News & Views item - January  2005

 

 

A View from the Right: Universities from Dawkins to Nelson -- the Quadrant's View. (January 31, 2005)

    The Australian Monthly Quadrant describes itself as "Australia's independent review of literature and ideas". Its editor is the right-wing journalist and former Sydney Morning Herald columnist Padraic McGuinness.

 

    A 2400 word editorial in  Quadrant's January/February issue, "From Dawkins to Nelson" gives its view of Australia's university scene since the institution of the Dawkinsisation1, 2 of the sector.

Although the editorial makes sweeping, unsubstantiated statements and leaves the reader with a focus on the student unions it also make some critical points and gives an insight to right-wing thinking.

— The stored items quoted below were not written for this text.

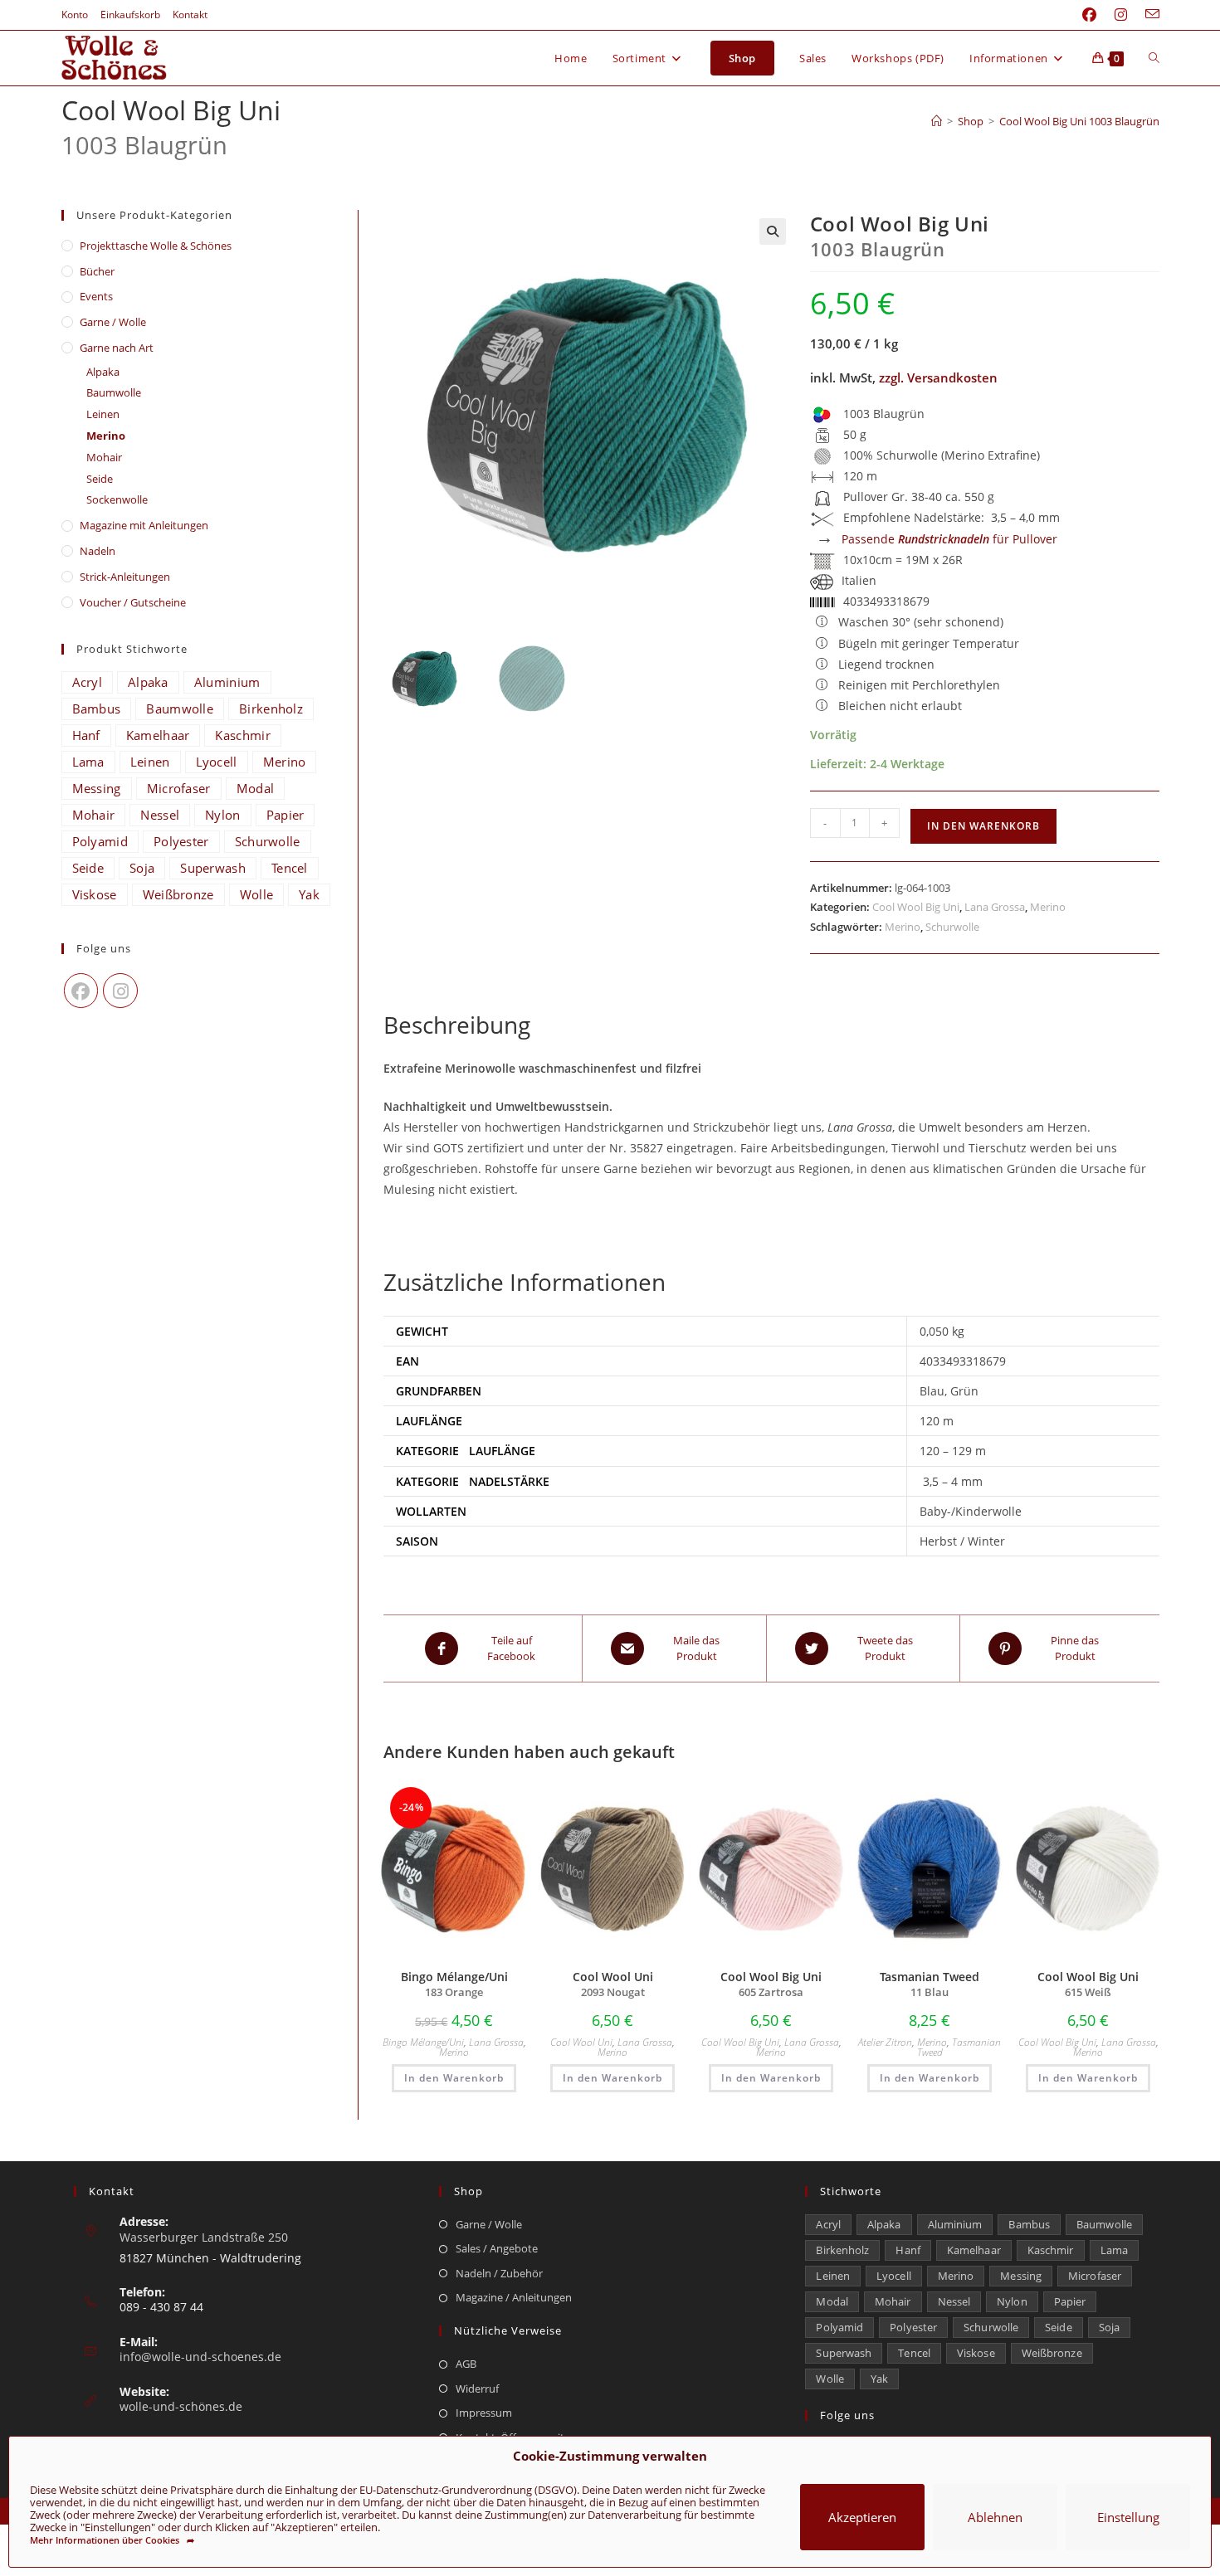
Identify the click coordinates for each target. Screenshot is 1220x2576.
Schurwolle (952, 926)
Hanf (86, 735)
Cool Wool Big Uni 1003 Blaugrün (1079, 121)
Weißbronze (178, 894)
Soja (141, 867)
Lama (88, 761)
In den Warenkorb (983, 826)
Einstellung (1128, 2517)
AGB (466, 2363)
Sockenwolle (117, 499)
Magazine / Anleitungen (514, 2297)
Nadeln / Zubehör (499, 2273)
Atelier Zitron (885, 2042)
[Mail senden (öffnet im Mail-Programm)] (1147, 15)
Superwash (213, 867)
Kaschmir (242, 735)
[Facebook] (81, 990)
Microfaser (179, 788)
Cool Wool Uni (581, 2042)
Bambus (96, 708)
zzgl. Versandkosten (938, 377)
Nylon (223, 814)
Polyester (181, 841)
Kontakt (190, 14)
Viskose (94, 894)
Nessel (159, 814)
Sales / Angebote (497, 2248)
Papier (285, 814)
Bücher (97, 271)
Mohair (104, 457)
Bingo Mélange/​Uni (423, 2042)
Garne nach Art (117, 347)
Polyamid (100, 841)
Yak (309, 894)
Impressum (484, 2412)
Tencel (289, 867)
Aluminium (227, 682)
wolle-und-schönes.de (181, 2406)
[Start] (936, 121)
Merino (1048, 906)
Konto (74, 14)
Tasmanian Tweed (959, 2047)
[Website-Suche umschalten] (1154, 58)
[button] (772, 231)
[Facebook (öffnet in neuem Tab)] (1089, 15)
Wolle (257, 894)
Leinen (103, 414)
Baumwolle (113, 392)
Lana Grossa (994, 906)
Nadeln (97, 550)
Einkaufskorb (130, 14)
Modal (256, 788)
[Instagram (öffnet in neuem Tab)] (1120, 15)
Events (96, 296)
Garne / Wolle (113, 321)
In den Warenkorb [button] (454, 2078)
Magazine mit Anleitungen (144, 525)
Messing (96, 788)
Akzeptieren (862, 2517)
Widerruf (477, 2388)
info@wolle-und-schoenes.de (200, 2356)
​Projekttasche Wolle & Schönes (156, 245)
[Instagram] (120, 990)
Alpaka (103, 371)
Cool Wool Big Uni (915, 906)
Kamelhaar (158, 735)
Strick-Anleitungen (125, 576)
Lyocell (216, 761)
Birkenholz (271, 708)
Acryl (87, 682)
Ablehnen (995, 2517)
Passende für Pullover (949, 539)
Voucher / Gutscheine (133, 602)
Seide (99, 478)
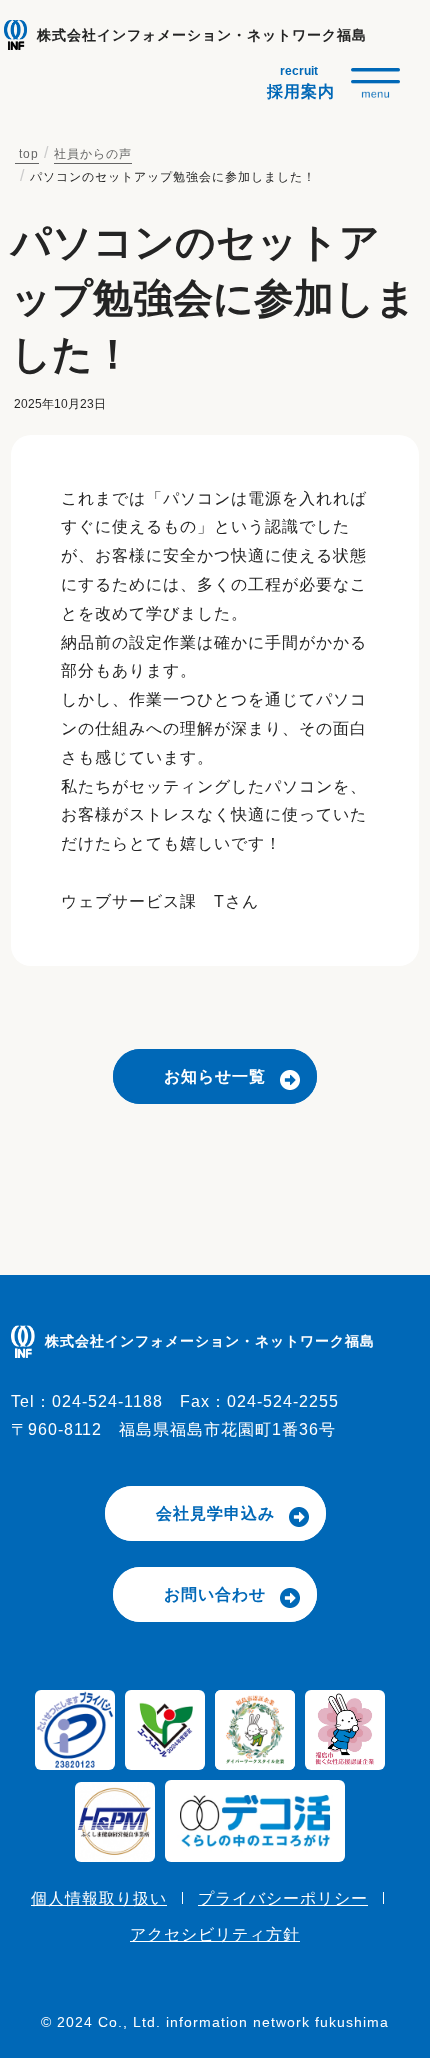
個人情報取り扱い (99, 1898)
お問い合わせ (215, 1594)
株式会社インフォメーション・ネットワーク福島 (202, 35)
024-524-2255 (283, 1401)
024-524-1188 (107, 1401)
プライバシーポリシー (283, 1898)
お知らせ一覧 (215, 1076)
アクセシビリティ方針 (215, 1934)
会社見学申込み (215, 1513)
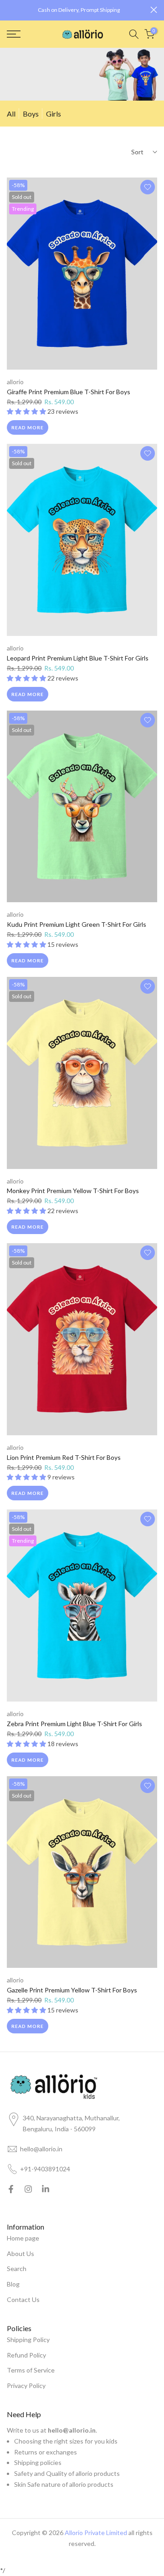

[T]he political activities of the student unions raise much more important issues. This is because they have since the sixties become centres of extreme left activism which habitually apply to nefarious causes the funds contributed willy nilly by the mass of students, who do not take much interest in their politics, being too concerned with study and learning, and do not bother to vote in their elections. Opposition to the extremist activities of the university unions grew stronger as their abuses became more egregious. It is perhaps their misfortune that two of the main student politician activists opposed to these abuses are now at the most senior levels of the government - Peter Costello, the Treasurer, and Tony Abbott, the Minister for Health....

    Although this front is in many respects the least important of those on which the government has to fight the educational reform campaign it will probably be the most controversial and contested - by the students and the ageing veterans of student politicking. No one else will perceive it as a reform worth resisting.

Earlier the Quadrant's editorial points to:

THE LAST GREAT upheaval in our universities was that perpetrated by John Dawkins when he was federal Labor Minister for Education. The chief aspect of this [1987 reform] was the abolition of the two-tier tertiary system such that overnight the former Colleges of Advanced Education were rechristened as universities, and their academic staffs suddenly were elevated to the status of Professor when they had hitherto been unable to aspire to anything higher than Principal Lecturer. Needless to say this was achieved without any process of testing their credentials or considering whether a person who had been unable to obtain appointment to a chair in any existing university was indeed sufficiently qualified to hold a chair in the expanded system.

But the damage can't be undone. However, Quadrant plumps for a focused direction of funding, e.g. government research funding. But of course this is in fact the case as the Group of Eight reminds those who may be interested as to where government research funding for universities is directed. The question of repairing the universities' crumbling infrastructure or reversing the creeping rot afflicting university staffing isn't considered to be of sufficient consequence to rate mentioning.

 

But the although unnamed, the National Tertiary Education Union comes in for a blast:

While unions do occasionally play a useful role (recently, for example, in taking the side of a non-member against unjust treatment by the University of Wollongong) most of their activity is in the narrow-minded "wages and conditions" mode. And there have been far too many examples of unions protecting members who do not deserve it, while failing to intervene in cases of internal squabbling where particular academics are victimised by alliances of like-minded opponents. Gender politics has, unfortunately, played a role here.

Another of those sweeping unsubstantiated statements. But Quadrant has placed the whole of its editorial online (see link above). Its worth reading in its entirety because it's a thumbnail sketch of what the universities are in for.

 

Meaningful additional resources? Don't be silly; it's just a matter of the appropriate redirectioning of funding and bringing the unions and administrations into line.

 

And they call Arnold Schwarzenegger" The Terminator".